GeoMAN: Multi-level Attention Networks for Geo-sensory Time Series Prediction.

An easy implement of GeoMAN using TensorFlow, tested on CentOS 7 and Windows Server 2012 R2.

Paper

Yuxuan Liang, Songyu Ke, Junbo Zhang, Xiuwen Yi, Yu Zheng, "GeoMAN: Multi-level Attention Networks for Geo-sensory Time Series Prediction", IJCAI, 2018.

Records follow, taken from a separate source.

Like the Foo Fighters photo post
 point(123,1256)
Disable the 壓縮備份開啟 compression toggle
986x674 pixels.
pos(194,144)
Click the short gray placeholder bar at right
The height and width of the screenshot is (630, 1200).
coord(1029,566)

If you find this code and dataset useful for your research, please cite our paper:

@inproceedings{ijcai2018-476,
  title     = {GeoMAN: Multi-level Attention Networks for Geo-sensory Time Series Prediction},
  author    = {Yuxuan Liang and Songyu Ke and Junbo Zhang and Xiuwen Yi and Yu Zheng},
  booktitle = {Proceedings of the Twenty-Seventh International Joint Conference on
               Artificial Intelligence, {IJCAI-18}},
  publisher = {International Joint Conferences on Artificial Intelligence Organization},
  pages     = {3428--3434},
  year      = {2018},
  month     = {7},
  doi       = {10.24963/ijcai.2018/476},
  url       = {https://doi.org/10.24963/ijcai.2018/476},
}

Dataset [Click here]

The datasets we use for model training is detailed in Section 4.1 of our paper, which are still under processing for release. You can use the sampled data with 100 instances under "sample_data" folder. Besides, you can also test the code by using the air quality data from 2014/5/1 to 2015/4/30 in our previous research, i.e., KDD-13 and KDD-15. For more datasets, you can visit the homepage of Urban Computing Lab in JD Group.

Code Usage

Preliminary

GeoMAN uses the following dependencies:

  • TensorFlow >= 1.5.0
  • numpy and scipy.
  • CUDA 8.0 or latest version. And cuDNN is highly recommended.

Code Framework

Model Input

The model has the following inputs:

  • local_inputs: the input of local spatial attention, shape->[batch_size, n_steps_encoder, n_input_encoder]
  • global_inputs: the input of global spatial attention, shape->[batch_size, n_steps_encoder, n_sensors]
  • external_inputs: the input of external factors, shape->[batch_size, n_steps_decoder, n_external_input]
  • local_attn_states: shape->[batch_size, n_input_encoder, n_steps_encoder]
  • global_attn_states: shape->[batch_size, n_sensors, n_input_encoder, n_steps_encoder]
  • labels: ground truths, shape->[batch_size, n_steps_decoder, n_output_decoder]

Guide

The model implement mainly lies in "GeoMAN.py" and "base_model.py" and both of them are well commented. To train or test our model, please follow the presented notebooks.

License

GeoMAN is released under the MIT License (refer to the LICENSE file for details).